• [Aim] Reproduce every line of the listing below, swapping "GUI agent" for "interface agent" wherever it occurs and keeping everything else the same.

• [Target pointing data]
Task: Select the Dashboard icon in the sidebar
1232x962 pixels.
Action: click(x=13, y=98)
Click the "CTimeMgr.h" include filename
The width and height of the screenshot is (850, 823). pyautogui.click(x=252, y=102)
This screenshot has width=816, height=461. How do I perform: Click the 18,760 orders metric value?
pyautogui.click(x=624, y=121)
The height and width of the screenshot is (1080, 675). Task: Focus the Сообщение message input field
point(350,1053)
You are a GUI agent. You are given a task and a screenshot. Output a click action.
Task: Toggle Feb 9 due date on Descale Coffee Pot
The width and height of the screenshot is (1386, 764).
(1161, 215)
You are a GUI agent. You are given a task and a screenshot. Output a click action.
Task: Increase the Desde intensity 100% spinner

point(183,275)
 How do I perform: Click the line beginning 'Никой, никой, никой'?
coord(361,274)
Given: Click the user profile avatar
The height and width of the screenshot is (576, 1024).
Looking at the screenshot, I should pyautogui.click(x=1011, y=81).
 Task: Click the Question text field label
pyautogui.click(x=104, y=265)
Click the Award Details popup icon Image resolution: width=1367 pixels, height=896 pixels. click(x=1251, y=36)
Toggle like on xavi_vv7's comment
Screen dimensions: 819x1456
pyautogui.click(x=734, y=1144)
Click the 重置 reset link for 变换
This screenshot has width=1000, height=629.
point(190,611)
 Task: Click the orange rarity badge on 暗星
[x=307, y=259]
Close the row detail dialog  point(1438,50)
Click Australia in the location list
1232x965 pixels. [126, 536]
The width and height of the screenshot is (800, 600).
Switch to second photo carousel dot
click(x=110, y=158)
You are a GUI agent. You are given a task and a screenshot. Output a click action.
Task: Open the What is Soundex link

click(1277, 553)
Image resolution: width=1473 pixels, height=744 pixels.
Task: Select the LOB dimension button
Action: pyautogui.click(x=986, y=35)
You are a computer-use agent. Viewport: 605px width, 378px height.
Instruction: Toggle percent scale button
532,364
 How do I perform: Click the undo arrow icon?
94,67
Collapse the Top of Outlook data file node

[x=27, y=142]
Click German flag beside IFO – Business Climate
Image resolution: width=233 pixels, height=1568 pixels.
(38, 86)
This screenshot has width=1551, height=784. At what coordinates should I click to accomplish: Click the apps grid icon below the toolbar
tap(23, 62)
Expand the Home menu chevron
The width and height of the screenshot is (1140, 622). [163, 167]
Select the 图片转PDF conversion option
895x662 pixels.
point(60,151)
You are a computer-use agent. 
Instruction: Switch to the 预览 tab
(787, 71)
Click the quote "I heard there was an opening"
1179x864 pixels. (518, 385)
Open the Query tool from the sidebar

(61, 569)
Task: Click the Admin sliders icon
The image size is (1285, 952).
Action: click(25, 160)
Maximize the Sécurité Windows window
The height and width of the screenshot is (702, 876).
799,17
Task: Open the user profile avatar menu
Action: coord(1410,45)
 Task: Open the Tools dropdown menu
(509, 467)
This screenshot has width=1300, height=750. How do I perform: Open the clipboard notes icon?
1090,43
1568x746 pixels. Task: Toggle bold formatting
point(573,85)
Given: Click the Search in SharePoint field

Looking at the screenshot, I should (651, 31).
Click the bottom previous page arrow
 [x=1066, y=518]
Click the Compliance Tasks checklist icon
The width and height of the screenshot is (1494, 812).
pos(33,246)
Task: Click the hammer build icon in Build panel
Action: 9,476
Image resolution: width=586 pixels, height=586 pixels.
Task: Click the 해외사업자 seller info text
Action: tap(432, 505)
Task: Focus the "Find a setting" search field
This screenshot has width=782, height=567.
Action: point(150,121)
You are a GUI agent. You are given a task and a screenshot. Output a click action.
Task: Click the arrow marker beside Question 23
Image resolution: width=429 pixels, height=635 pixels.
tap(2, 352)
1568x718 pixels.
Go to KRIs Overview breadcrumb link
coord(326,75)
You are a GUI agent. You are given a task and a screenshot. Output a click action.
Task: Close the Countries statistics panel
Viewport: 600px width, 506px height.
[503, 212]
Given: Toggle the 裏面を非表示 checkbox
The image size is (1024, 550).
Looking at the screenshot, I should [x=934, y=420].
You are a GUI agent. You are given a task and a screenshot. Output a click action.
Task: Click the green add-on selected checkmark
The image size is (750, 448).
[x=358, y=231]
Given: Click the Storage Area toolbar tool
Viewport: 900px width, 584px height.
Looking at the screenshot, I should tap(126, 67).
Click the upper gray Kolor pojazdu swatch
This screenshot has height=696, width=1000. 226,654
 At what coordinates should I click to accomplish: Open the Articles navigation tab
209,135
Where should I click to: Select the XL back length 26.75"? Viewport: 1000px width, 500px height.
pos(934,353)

• [Worked answer]
Task: Select the Dashboard icon in the sidebar
1232x962 pixels.
Action: click(x=13, y=98)
Click the "CTimeMgr.h" include filename
The width and height of the screenshot is (850, 823). pyautogui.click(x=252, y=102)
This screenshot has width=816, height=461. How do I perform: Click the 18,760 orders metric value?
pyautogui.click(x=624, y=121)
The height and width of the screenshot is (1080, 675). Task: Focus the Сообщение message input field
point(350,1053)
You are a interface agent. You are given a task and a screenshot. Output a click action.
Task: Toggle Feb 9 due date on Descale Coffee Pot
The width and height of the screenshot is (1386, 764).
(1161, 215)
You are a interface agent. You are given a task and a screenshot. Output a click action.
Task: Increase the Desde intensity 100% spinner

point(183,275)
 How do I perform: Click the line beginning 'Никой, никой, никой'?
coord(361,274)
Given: Click the user profile avatar
The height and width of the screenshot is (576, 1024).
Looking at the screenshot, I should pyautogui.click(x=1011, y=81).
 Task: Click the Question text field label
pyautogui.click(x=104, y=265)
Click the Award Details popup icon Image resolution: width=1367 pixels, height=896 pixels. click(x=1251, y=36)
Toggle like on xavi_vv7's comment
Screen dimensions: 819x1456
pyautogui.click(x=734, y=1144)
Click the 重置 reset link for 变换
This screenshot has width=1000, height=629.
point(190,611)
 Task: Click the orange rarity badge on 暗星
[x=307, y=259]
Close the row detail dialog  point(1438,50)
Click Australia in the location list
1232x965 pixels. [126, 536]
The width and height of the screenshot is (800, 600).
Switch to second photo carousel dot
click(x=110, y=158)
You are a interface agent. You are given a task and a screenshot. Output a click action.
Task: Open the What is Soundex link

click(1277, 553)
Image resolution: width=1473 pixels, height=744 pixels.
Task: Select the LOB dimension button
Action: pyautogui.click(x=986, y=35)
You are a computer-use agent. Viewport: 605px width, 378px height.
Instruction: Toggle percent scale button
532,364
 How do I perform: Click the undo arrow icon?
94,67
Collapse the Top of Outlook data file node

[x=27, y=142]
Click German flag beside IFO – Business Climate
Image resolution: width=233 pixels, height=1568 pixels.
(38, 86)
This screenshot has width=1551, height=784. At what coordinates should I click to accomplish: Click the apps grid icon below the toolbar
tap(23, 62)
Expand the Home menu chevron
The width and height of the screenshot is (1140, 622). [163, 167]
Select the 图片转PDF conversion option
895x662 pixels.
point(60,151)
You are a computer-use agent. 
Instruction: Switch to the 预览 tab
(787, 71)
Click the quote "I heard there was an opening"
1179x864 pixels. (518, 385)
Open the Query tool from the sidebar

(61, 569)
Task: Click the Admin sliders icon
The image size is (1285, 952).
Action: click(25, 160)
Maximize the Sécurité Windows window
The height and width of the screenshot is (702, 876).
799,17
Task: Open the user profile avatar menu
Action: coord(1410,45)
 Task: Open the Tools dropdown menu
(509, 467)
This screenshot has width=1300, height=750. How do I perform: Open the clipboard notes icon?
1090,43
1568x746 pixels. Task: Toggle bold formatting
point(573,85)
Given: Click the Search in SharePoint field

Looking at the screenshot, I should (651, 31).
Click the bottom previous page arrow
 [x=1066, y=518]
Click the Compliance Tasks checklist icon
The width and height of the screenshot is (1494, 812).
pos(33,246)
Task: Click the hammer build icon in Build panel
Action: 9,476
Image resolution: width=586 pixels, height=586 pixels.
Task: Click the 해외사업자 seller info text
Action: tap(432, 505)
Task: Focus the "Find a setting" search field
This screenshot has width=782, height=567.
Action: point(150,121)
You are a interface agent. You are given a task and a screenshot. Output a click action.
Task: Click the arrow marker beside Question 23
Image resolution: width=429 pixels, height=635 pixels.
tap(2, 352)
1568x718 pixels.
Go to KRIs Overview breadcrumb link
coord(326,75)
You are a interface agent. You are given a task and a screenshot. Output a click action.
Task: Close the Countries statistics panel
Viewport: 600px width, 506px height.
[503, 212]
Given: Toggle the 裏面を非表示 checkbox
The image size is (1024, 550).
Looking at the screenshot, I should [x=934, y=420].
You are a interface agent. You are given a task and a screenshot. Output a click action.
Task: Click the green add-on selected checkmark
The image size is (750, 448).
[x=358, y=231]
Given: Click the Storage Area toolbar tool
Viewport: 900px width, 584px height.
Looking at the screenshot, I should tap(126, 67).
Click the upper gray Kolor pojazdu swatch
This screenshot has height=696, width=1000. 226,654
 At what coordinates should I click to accomplish: Open the Articles navigation tab
209,135
Where should I click to: Select the XL back length 26.75"? Viewport: 1000px width, 500px height.
pos(934,353)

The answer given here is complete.